Using the listing below, set down each line from the line containing "Task: Click the tidy up workflow broom icon" through the line containing "The width and", both ends included, exactly and with nothing added.

* Task material:
---------------

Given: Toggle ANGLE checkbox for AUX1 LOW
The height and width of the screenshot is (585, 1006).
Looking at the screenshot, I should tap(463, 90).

---------------

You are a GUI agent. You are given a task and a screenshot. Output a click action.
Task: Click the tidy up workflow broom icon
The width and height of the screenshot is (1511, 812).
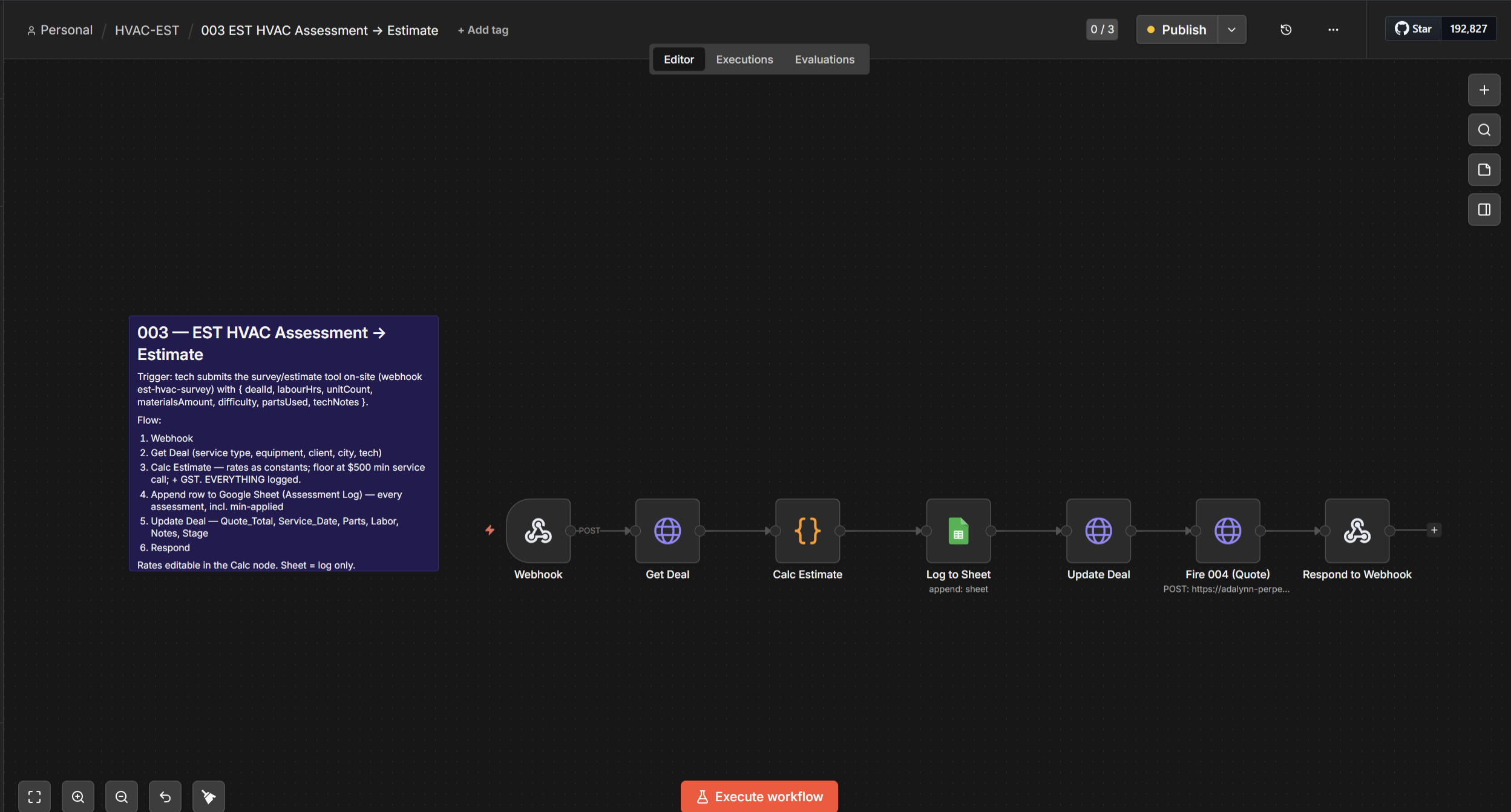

---------------

* Solved problem:
Task: Click the tidy up workflow broom icon
The width and height of the screenshot is (1511, 812).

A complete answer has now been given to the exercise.